Stored data entries:
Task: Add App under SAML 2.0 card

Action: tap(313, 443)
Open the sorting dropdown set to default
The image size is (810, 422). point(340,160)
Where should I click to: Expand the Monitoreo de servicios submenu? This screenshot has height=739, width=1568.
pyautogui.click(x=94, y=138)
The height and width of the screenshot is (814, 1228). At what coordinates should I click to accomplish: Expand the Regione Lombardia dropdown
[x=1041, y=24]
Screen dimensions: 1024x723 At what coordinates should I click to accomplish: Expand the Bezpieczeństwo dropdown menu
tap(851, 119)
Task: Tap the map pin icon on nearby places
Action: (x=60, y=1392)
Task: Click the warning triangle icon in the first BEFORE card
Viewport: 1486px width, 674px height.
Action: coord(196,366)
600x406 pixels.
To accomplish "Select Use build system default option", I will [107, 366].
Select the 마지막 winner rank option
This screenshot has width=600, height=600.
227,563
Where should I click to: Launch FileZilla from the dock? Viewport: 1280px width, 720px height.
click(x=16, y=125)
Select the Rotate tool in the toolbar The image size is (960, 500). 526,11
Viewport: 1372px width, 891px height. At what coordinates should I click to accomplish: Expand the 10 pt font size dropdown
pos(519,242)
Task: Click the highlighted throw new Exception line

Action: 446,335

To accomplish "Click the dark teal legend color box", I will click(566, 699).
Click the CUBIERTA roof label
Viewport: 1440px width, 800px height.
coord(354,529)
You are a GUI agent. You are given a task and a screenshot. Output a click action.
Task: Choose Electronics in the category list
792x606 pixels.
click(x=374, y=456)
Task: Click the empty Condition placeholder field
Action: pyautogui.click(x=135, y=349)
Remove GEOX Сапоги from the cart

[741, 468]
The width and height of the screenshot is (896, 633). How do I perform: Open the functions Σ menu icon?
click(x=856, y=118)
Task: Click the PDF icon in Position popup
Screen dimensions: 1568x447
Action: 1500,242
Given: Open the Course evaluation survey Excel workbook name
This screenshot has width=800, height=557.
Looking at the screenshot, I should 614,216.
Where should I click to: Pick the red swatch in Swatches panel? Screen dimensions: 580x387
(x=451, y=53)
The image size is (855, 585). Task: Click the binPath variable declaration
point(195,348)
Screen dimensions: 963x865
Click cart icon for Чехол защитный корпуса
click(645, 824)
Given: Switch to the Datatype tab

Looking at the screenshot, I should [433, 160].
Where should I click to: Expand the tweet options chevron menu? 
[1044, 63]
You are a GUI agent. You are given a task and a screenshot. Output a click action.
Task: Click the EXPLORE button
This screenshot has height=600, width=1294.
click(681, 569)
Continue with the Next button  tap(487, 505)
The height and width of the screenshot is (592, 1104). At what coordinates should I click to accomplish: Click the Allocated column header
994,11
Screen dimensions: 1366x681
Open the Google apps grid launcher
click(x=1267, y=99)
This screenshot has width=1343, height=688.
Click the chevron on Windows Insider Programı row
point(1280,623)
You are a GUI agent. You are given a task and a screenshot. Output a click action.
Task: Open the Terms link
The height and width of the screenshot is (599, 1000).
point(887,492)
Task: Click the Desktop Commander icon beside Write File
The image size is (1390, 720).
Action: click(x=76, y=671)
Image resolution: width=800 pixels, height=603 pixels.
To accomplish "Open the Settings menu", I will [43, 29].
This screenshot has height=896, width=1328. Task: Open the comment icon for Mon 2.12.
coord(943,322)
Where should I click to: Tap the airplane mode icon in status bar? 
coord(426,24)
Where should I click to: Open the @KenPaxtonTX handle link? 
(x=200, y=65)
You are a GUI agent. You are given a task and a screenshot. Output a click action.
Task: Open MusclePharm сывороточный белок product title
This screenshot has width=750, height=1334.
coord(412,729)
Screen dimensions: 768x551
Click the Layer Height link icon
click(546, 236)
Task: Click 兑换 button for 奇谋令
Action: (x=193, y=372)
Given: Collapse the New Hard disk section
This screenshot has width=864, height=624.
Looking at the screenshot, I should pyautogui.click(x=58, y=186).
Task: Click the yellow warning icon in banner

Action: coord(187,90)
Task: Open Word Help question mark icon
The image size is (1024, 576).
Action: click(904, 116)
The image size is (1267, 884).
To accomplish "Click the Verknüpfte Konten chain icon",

- **Assignment**: Lines that hold "will" are the ones to copy, so pick each out from the data.

- **Response to the task**:
To accomplish "Select Use build system default option", I will [107, 366].
To accomplish "Click the dark teal legend color box", I will click(566, 699).
To accomplish "Open the Settings menu", I will [43, 29].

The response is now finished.